E então, do nada, o telefone tocou.
Horst estremeceu. Olhou para o relógio. Eram duas e meia, meia-noite. Quem estaria ligando para ele àquela hora?
O toque não parava, era curto e frequente, provavelmente intermunicipal. Horst estendeu a mão, hesitante, para o telefone e o atendeu.
"Siiiiiiim?"
"Vitya?" ele ouviu em russo.
"Não", respondeu Horst com alívio, também em russo. "Você ligou para o número errado."
"Espere!", o interlocutor mudou para alemão. Falava sem sotaque, como um berlinense nativo. "Não desligue. Estou ligando de Alzamay, é na Sibéria, e estou em perigo. Lembre-se e avise a polícia: lobos sobreviveram. Aqui, na Sibéria. Não estou bêbado nem louco. Meu nome é Leonid Degtyarev, sou um químico ambiental de Berlim. Descobri por completo acidente que descendentes de pessoas que não passaram pela Biocorreção de 1784 vivem não muito longe de Alzamay, fingindo ser Velhos Crentes. São todos predadores. E receio que já saibam de mim e da minha descoberta. Prometa que vai passar minha mensagem para alguém de alto escalão. Prometa."

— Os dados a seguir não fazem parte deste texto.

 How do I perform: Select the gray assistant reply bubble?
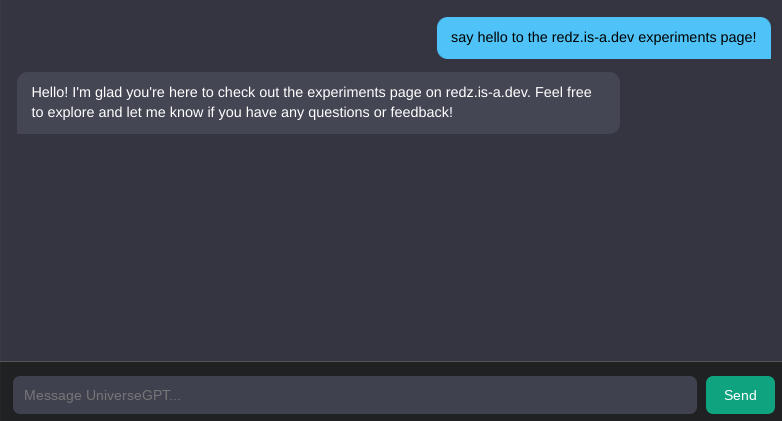click(x=318, y=102)
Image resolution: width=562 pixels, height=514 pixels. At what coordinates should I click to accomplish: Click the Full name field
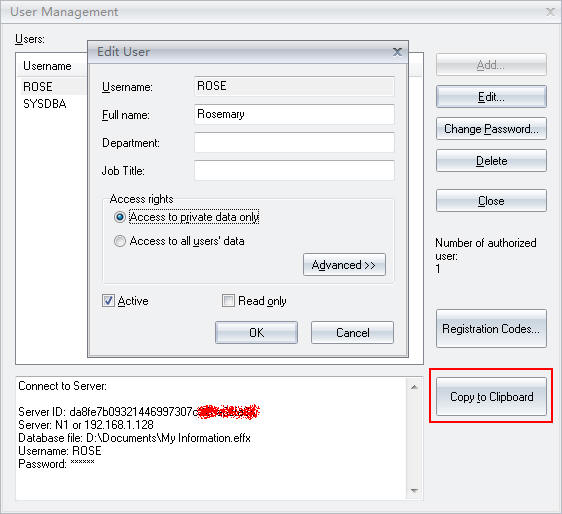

Horst Ingvar ab Stielike estava confuso. Por um lado, tudo parecia delírio ou brincadeira. Mas esse Leonid Degtyarev era excessivamente consistente e teimoso. Havia também um cansaço mortal misturado com pesar em sua voz.
"Você promete?", repetiu Degtyarev com esperança na voz.
"Eu... eu vou tentar..."
"Não tente. Você tem que fazer isso imediatamente, ouviu? Imediatamente! Vá até a polícia e conte. Ou pelo menos ligue."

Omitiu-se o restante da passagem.